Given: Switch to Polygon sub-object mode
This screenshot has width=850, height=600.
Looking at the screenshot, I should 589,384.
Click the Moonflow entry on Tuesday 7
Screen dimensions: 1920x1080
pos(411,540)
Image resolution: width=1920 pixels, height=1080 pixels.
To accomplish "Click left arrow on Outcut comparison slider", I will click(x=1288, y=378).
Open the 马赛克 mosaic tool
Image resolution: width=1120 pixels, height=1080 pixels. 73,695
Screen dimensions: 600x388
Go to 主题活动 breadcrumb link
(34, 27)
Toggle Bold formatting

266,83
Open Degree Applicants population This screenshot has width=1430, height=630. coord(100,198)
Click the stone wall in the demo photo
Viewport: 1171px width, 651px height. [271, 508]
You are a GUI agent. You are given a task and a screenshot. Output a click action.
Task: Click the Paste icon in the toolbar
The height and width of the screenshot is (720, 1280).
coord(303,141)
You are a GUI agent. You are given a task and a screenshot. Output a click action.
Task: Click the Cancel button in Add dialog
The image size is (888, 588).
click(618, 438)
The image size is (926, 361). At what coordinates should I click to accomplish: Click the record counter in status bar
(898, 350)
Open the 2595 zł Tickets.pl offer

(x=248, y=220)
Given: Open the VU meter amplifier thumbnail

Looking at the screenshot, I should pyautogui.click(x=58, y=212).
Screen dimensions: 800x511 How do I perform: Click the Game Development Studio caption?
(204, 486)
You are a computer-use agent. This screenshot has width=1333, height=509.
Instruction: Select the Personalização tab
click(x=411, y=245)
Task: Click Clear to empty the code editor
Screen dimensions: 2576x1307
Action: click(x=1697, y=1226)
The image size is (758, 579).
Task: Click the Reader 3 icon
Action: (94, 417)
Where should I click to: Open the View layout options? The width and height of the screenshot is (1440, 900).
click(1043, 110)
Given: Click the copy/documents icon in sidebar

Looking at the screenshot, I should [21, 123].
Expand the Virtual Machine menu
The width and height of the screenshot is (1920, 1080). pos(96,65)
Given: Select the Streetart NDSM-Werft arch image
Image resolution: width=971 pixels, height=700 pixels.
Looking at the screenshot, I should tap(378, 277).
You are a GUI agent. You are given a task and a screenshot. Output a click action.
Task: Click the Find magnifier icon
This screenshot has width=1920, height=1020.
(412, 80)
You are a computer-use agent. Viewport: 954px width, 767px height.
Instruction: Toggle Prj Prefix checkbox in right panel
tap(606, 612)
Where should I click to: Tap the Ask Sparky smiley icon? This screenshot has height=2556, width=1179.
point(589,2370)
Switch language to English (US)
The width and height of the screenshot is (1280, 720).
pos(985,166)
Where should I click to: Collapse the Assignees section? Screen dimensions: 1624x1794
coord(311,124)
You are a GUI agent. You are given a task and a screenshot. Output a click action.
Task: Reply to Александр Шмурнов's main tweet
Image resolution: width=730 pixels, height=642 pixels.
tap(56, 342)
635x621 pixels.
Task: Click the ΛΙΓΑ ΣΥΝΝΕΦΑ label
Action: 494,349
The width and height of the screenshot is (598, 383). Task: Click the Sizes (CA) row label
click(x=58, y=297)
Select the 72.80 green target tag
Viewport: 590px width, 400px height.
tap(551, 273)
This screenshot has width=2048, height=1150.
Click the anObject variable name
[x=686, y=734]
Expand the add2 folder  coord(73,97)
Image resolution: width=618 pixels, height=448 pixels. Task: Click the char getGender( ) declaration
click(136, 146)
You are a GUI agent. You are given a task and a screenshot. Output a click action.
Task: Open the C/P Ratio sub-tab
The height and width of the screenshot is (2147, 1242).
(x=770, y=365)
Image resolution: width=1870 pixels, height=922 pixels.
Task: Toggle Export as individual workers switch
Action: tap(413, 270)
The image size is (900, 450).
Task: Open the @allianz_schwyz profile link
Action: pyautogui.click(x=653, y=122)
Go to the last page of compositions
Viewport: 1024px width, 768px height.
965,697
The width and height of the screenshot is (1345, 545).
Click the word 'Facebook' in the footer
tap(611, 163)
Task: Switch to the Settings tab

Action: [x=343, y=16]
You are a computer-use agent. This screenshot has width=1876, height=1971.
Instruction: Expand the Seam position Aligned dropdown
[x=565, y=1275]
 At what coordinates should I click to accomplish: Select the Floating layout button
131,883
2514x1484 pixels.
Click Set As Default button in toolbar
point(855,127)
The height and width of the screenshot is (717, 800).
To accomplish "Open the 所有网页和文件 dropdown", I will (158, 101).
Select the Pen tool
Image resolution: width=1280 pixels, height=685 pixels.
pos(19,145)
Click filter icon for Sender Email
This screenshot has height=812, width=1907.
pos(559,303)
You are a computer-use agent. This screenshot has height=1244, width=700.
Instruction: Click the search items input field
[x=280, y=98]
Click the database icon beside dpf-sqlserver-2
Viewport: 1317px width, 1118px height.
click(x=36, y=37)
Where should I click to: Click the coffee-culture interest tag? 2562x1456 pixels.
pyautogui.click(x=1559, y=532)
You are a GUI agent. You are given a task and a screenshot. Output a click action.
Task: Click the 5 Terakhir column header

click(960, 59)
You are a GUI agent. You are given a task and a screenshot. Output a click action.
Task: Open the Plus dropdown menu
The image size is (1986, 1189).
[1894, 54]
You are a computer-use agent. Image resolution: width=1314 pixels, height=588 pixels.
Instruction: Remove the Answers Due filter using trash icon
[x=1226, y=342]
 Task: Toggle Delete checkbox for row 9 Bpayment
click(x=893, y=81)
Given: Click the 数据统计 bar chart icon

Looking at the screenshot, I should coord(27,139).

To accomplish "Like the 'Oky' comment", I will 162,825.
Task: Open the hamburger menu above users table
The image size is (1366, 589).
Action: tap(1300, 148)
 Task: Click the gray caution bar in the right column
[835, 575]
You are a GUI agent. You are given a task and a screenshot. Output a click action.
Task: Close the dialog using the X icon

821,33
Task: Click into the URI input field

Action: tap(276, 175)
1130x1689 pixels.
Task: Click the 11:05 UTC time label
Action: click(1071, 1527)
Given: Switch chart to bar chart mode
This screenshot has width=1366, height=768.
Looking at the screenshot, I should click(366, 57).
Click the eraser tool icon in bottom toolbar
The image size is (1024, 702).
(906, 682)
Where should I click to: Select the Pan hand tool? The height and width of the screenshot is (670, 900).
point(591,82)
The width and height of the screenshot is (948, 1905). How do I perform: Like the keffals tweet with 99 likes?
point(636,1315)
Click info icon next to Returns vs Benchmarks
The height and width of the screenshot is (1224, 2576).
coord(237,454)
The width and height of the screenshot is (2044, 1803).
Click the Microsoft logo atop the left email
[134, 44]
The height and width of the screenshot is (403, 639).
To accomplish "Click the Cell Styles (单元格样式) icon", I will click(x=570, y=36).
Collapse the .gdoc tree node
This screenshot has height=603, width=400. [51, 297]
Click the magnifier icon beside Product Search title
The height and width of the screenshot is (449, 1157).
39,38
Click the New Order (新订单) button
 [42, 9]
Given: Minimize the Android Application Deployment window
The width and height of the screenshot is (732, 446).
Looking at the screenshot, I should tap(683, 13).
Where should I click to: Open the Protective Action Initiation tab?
····················
Reproduce the listing above word for word, starting at its first line and stopping after the line that contains "Looking at the screenshot, I should tap(378, 277).".

Given: Switch to Polygon sub-object mode
This screenshot has width=850, height=600.
Looking at the screenshot, I should 589,384.
Click the Moonflow entry on Tuesday 7
Screen dimensions: 1920x1080
pos(411,540)
Image resolution: width=1920 pixels, height=1080 pixels.
To accomplish "Click left arrow on Outcut comparison slider", I will click(x=1288, y=378).
Open the 马赛克 mosaic tool
Image resolution: width=1120 pixels, height=1080 pixels. 73,695
Screen dimensions: 600x388
Go to 主题活动 breadcrumb link
(34, 27)
Toggle Bold formatting

266,83
Open Degree Applicants population This screenshot has width=1430, height=630. coord(100,198)
Click the stone wall in the demo photo
Viewport: 1171px width, 651px height. [271, 508]
You are a GUI agent. You are given a task and a screenshot. Output a click action.
Task: Click the Paste icon in the toolbar
The height and width of the screenshot is (720, 1280).
coord(303,141)
You are a GUI agent. You are given a task and a screenshot. Output a click action.
Task: Click the Cancel button in Add dialog
The image size is (888, 588).
click(618, 438)
The image size is (926, 361). At what coordinates should I click to accomplish: Click the record counter in status bar
(898, 350)
Open the 2595 zł Tickets.pl offer

(x=248, y=220)
Given: Open the VU meter amplifier thumbnail

Looking at the screenshot, I should pyautogui.click(x=58, y=212).
Screen dimensions: 800x511 How do I perform: Click the Game Development Studio caption?
(204, 486)
You are a computer-use agent. This screenshot has width=1333, height=509.
Instruction: Select the Personalização tab
click(x=411, y=245)
Task: Click Clear to empty the code editor
Screen dimensions: 2576x1307
Action: click(x=1697, y=1226)
The image size is (758, 579).
Task: Click the Reader 3 icon
Action: (94, 417)
Where should I click to: Open the View layout options? The width and height of the screenshot is (1440, 900).
click(1043, 110)
Given: Click the copy/documents icon in sidebar

Looking at the screenshot, I should [21, 123].
Expand the Virtual Machine menu
The width and height of the screenshot is (1920, 1080). pos(96,65)
Given: Select the Streetart NDSM-Werft arch image
Image resolution: width=971 pixels, height=700 pixels.
Looking at the screenshot, I should tap(378, 277).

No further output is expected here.